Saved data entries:
▶

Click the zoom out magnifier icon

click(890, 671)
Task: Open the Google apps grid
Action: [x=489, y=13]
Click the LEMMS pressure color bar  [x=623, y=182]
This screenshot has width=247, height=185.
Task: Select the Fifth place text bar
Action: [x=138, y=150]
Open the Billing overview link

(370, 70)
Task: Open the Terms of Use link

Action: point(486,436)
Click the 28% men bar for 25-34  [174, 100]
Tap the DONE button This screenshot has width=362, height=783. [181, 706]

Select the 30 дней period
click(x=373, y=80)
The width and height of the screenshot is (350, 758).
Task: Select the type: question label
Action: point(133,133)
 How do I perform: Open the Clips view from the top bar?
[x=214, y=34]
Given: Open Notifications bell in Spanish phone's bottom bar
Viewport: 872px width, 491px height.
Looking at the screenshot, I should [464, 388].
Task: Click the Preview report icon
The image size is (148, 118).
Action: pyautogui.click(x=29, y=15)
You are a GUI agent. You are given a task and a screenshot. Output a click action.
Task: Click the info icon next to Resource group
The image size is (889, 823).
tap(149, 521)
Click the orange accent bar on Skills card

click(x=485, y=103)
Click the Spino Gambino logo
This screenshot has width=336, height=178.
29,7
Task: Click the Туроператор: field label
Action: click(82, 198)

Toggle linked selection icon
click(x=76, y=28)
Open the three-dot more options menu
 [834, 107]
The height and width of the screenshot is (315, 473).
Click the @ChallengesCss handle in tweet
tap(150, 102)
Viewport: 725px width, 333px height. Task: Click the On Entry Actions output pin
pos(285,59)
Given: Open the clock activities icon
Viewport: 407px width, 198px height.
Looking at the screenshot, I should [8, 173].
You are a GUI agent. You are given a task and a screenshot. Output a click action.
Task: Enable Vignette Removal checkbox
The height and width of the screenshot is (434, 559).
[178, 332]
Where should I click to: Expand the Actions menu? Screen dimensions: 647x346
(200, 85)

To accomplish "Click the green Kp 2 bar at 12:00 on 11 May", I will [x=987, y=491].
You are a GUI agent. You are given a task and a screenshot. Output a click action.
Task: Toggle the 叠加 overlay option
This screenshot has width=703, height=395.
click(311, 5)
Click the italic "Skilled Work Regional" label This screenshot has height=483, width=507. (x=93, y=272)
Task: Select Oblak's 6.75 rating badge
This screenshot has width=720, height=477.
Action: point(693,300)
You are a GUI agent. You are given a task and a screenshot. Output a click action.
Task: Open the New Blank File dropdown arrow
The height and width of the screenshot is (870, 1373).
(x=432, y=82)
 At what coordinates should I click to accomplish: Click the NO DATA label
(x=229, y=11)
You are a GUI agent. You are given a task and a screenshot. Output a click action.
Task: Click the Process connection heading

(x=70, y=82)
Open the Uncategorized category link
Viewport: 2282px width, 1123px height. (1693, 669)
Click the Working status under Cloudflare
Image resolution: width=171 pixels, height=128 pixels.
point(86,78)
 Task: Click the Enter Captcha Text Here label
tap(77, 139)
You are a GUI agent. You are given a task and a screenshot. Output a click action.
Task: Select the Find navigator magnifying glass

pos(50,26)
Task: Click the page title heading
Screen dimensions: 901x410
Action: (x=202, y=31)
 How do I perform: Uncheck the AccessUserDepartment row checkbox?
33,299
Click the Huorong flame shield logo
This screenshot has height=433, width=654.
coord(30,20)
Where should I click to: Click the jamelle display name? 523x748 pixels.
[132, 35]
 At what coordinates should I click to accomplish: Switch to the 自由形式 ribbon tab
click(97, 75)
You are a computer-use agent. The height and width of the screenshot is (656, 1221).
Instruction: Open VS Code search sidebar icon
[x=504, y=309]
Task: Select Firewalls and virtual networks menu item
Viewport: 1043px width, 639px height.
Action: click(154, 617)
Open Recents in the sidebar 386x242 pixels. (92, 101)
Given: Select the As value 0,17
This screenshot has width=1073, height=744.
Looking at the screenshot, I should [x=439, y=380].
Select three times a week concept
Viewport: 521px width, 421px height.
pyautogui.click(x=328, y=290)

◀

### [EXERCISE AIM]
The line with "The height and width of the screenshot is (315, 473)." marks the end; reproduce exactly every line from the start of the entries up to it, that line included.

### [OUTPUT FOR THIS EXERCISE]
Click the zoom out magnifier icon

click(890, 671)
Task: Open the Google apps grid
Action: [x=489, y=13]
Click the LEMMS pressure color bar  [x=623, y=182]
This screenshot has width=247, height=185.
Task: Select the Fifth place text bar
Action: [x=138, y=150]
Open the Billing overview link

(370, 70)
Task: Open the Terms of Use link

Action: point(486,436)
Click the 28% men bar for 25-34  [174, 100]
Tap the DONE button This screenshot has width=362, height=783. [181, 706]

Select the 30 дней period
click(x=373, y=80)
The width and height of the screenshot is (350, 758).
Task: Select the type: question label
Action: point(133,133)
 How do I perform: Open the Clips view from the top bar?
[x=214, y=34]
Given: Open Notifications bell in Spanish phone's bottom bar
Viewport: 872px width, 491px height.
Looking at the screenshot, I should [464, 388].
Task: Click the Preview report icon
The image size is (148, 118).
Action: pyautogui.click(x=29, y=15)
You are a GUI agent. You are given a task and a screenshot. Output a click action.
Task: Click the info icon next to Resource group
The image size is (889, 823).
tap(149, 521)
Click the orange accent bar on Skills card

click(x=485, y=103)
Click the Spino Gambino logo
This screenshot has width=336, height=178.
29,7
Task: Click the Туроператор: field label
Action: click(82, 198)

Toggle linked selection icon
click(x=76, y=28)
Open the three-dot more options menu
 [834, 107]
The height and width of the screenshot is (315, 473).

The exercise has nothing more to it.